Ulghhhh. I hate self-reflection. But reality is, I'm not going to get where I want without the burn. Or without feeling winded and sweaty. Or without having my undies ride up my ass in the midst of the tall box climb. Its just going to happen. I won't say I'm ok with that, because its a paradigm shift to think of this kind of physical activity being a daily thing. I'm not ok with it yet, but I'm learning to be ok with that.

Holy Smokes!

Its been forever since I've posted! Its been a blur of a few weeks, I've been getting up early and then going to bed early, but its been GREAT. I've also been on SparkPeople alot, they have a nice blog feature too that I've ignored until today, so maybe I'll kill two birds with one stone and put my blog entries into both places!
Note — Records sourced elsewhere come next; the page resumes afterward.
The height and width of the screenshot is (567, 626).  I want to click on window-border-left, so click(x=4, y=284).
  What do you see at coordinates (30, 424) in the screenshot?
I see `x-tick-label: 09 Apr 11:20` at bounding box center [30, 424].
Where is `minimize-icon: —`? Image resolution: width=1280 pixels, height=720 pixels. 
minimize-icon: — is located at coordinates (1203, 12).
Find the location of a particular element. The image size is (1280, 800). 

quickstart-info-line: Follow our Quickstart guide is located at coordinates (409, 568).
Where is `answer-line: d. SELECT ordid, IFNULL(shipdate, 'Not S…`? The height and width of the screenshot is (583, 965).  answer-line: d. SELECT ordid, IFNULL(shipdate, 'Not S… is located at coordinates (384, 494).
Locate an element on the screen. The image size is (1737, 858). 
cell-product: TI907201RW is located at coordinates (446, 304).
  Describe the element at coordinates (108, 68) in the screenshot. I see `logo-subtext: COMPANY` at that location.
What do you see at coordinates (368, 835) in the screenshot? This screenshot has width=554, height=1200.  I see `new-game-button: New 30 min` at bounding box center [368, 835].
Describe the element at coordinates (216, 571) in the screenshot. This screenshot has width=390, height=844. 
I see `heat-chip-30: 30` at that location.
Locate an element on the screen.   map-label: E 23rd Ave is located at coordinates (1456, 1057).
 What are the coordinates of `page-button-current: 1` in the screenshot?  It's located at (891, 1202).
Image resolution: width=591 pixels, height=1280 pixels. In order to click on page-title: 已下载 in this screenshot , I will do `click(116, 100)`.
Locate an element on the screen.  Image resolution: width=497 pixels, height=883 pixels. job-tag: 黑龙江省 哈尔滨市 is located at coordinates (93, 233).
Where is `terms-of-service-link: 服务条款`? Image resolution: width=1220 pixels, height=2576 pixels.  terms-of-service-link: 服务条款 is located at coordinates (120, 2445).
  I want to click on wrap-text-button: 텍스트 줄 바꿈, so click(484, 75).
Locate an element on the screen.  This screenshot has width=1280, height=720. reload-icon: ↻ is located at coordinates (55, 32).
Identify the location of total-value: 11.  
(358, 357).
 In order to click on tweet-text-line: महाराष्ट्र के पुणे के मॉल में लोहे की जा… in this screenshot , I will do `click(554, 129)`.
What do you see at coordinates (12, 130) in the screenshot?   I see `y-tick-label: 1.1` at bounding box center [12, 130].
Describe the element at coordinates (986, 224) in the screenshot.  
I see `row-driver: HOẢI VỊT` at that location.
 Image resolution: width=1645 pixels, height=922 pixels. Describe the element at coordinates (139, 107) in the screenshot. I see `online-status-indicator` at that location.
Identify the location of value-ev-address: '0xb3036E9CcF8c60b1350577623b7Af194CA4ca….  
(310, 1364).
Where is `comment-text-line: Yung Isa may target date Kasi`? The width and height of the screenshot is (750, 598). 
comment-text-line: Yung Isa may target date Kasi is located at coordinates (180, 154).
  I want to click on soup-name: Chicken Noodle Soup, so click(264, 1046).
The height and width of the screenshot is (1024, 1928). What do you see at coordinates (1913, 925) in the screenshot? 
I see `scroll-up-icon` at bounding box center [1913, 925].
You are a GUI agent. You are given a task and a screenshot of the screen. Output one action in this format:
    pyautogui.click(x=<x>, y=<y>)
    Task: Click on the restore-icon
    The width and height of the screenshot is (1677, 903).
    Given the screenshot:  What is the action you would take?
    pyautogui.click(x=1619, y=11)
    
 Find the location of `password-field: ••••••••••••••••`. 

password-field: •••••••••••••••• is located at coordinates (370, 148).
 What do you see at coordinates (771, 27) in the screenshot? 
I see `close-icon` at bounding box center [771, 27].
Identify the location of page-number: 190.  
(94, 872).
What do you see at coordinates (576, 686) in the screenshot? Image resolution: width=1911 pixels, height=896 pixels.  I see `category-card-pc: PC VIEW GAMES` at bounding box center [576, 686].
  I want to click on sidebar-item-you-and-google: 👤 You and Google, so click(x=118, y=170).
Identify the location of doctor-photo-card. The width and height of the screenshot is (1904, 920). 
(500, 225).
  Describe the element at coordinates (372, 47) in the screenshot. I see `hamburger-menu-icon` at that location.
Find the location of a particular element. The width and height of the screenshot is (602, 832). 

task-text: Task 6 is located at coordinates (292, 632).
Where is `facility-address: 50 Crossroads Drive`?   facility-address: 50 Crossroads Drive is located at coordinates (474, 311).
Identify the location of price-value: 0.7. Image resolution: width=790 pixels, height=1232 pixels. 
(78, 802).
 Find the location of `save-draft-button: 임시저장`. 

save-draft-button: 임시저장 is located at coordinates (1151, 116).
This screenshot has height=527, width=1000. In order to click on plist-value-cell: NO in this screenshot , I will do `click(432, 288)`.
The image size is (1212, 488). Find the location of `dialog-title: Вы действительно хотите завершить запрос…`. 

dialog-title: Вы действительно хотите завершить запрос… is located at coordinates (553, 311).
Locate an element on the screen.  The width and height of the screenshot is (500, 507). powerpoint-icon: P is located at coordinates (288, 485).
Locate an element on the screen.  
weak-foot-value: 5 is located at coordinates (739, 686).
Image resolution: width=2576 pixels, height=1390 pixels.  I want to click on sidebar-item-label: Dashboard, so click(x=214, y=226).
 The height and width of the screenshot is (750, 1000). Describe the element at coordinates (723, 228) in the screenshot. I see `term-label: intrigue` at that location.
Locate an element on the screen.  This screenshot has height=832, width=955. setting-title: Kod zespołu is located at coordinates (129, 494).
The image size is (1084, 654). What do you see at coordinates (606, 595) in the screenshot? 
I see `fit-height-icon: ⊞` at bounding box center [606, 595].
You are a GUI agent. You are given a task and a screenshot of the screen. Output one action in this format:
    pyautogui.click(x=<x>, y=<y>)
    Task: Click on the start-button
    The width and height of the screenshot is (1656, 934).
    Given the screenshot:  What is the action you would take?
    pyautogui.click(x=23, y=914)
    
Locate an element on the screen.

Ok, so today I was lucky enough to have this morning off, I didn't go into work until noon. I disregarded best intentions and slept until 9 (!) and then got out of bed to move to the couch to watch TV (I don't know why I'm fat, really).

I've been doing the Couch to 5k program, and today's workout was 10 minutes of walking, 4 of jogging, and 6 minutes of walking again. I started out, and was inspired by the sounds of my feet hitting the treadmill (wow, I sound like REAL runners at the gym!) but the shin burning feeling kind of intruded on that.

About a minute in, I was thinking wow, this suuuuuucks.

And then I started with the thoughts of maybe I'll stop at two minutes, I'm way out of shape for this.

I made myself banish the thought, but it came back at three minutes!

But I did it anyway, and told myself that I will NEVER get anywhere if I don't push myself! You don't gain muscle strength by only doing the exercises that are FUN, and feel good. Its going to burn, I need to start recognizing the BURN as the GOOD feeling!

SO yeah, I did my four minutes of jogging and I had a BIG grin on my face during my cool down walk. I totally rocked that four minutes, and I'm going to do it again tomorrow!